> DESCRIPTION OF THE TASK: Each line of the listing that includes the string "Uncheck" is to be identified and copied.
--
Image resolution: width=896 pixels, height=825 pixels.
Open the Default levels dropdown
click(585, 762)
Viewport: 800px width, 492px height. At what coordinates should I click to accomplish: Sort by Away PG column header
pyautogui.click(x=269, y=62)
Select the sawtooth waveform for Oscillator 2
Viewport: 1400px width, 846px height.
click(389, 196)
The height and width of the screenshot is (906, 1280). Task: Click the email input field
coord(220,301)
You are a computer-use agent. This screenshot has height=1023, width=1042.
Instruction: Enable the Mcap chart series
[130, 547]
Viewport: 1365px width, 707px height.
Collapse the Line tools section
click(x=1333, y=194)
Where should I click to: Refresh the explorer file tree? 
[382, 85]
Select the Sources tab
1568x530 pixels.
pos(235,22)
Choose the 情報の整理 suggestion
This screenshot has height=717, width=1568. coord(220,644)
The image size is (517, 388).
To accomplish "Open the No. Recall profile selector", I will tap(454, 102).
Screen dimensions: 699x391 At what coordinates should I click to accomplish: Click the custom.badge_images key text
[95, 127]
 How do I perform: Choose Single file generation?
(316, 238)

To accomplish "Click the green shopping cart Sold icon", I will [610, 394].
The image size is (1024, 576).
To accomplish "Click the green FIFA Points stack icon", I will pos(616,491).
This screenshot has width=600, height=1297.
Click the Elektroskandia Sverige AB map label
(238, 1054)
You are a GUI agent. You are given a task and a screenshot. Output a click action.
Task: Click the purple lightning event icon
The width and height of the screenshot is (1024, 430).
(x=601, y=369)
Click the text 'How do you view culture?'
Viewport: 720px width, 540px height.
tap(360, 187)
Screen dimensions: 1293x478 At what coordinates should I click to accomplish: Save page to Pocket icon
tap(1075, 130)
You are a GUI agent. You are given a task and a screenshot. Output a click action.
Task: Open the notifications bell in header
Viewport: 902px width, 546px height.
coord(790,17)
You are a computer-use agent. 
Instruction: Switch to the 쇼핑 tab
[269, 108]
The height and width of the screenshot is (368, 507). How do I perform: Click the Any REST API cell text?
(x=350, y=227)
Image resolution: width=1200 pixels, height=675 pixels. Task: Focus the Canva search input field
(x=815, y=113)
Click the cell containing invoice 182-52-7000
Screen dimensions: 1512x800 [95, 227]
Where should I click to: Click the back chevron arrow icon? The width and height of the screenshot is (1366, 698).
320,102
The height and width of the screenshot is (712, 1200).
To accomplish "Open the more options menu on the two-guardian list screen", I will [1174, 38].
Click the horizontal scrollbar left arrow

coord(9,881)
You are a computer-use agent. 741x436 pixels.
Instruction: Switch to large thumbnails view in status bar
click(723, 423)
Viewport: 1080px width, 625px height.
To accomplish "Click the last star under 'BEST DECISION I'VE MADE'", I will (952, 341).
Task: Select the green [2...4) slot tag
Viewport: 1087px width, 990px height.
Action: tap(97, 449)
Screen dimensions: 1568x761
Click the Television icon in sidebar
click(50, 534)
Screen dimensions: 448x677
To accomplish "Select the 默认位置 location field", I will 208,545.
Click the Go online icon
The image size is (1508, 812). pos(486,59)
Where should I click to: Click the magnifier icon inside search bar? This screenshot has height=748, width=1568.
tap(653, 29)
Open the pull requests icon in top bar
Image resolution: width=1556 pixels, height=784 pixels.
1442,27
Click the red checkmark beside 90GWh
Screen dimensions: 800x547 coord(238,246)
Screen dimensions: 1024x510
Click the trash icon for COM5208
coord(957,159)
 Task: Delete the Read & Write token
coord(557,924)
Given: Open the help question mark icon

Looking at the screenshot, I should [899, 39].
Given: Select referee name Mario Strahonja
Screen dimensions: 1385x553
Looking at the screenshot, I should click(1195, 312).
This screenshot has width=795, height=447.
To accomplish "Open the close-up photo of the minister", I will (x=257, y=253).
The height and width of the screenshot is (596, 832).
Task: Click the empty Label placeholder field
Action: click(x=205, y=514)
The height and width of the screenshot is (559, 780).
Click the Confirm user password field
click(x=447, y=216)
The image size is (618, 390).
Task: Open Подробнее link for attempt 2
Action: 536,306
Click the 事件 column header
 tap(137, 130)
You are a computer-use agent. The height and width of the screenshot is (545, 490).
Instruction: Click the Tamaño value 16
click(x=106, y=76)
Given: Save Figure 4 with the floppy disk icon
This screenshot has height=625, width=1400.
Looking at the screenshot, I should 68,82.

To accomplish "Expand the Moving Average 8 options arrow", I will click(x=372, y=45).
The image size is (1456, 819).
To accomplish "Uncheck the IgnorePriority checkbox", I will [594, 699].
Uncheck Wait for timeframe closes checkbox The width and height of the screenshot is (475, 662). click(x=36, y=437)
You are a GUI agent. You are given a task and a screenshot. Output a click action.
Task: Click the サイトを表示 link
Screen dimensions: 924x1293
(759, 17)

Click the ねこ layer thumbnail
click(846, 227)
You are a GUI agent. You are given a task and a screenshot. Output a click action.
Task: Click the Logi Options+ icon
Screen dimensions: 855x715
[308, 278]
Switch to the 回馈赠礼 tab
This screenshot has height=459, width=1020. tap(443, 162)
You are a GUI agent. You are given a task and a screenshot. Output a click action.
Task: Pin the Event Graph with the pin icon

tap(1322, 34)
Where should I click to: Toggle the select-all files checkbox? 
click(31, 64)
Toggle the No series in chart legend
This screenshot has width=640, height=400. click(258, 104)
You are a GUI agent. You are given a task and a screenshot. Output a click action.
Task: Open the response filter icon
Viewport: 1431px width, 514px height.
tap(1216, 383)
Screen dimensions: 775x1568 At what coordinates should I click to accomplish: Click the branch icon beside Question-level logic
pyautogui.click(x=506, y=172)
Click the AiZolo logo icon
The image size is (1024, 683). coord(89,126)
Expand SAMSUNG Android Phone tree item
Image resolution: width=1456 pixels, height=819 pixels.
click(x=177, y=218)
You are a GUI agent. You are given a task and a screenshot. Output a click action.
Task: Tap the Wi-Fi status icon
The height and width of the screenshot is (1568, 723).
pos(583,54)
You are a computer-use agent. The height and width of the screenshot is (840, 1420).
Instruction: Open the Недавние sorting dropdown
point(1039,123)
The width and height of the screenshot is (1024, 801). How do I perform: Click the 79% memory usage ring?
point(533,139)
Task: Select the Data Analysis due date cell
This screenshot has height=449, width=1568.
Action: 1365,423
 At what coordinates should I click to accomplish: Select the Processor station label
--
> EXERCISE SOLUTION:
To accomplish "Uncheck the IgnorePriority checkbox", I will [594, 699].
Uncheck Wait for timeframe closes checkbox The width and height of the screenshot is (475, 662). click(x=36, y=437)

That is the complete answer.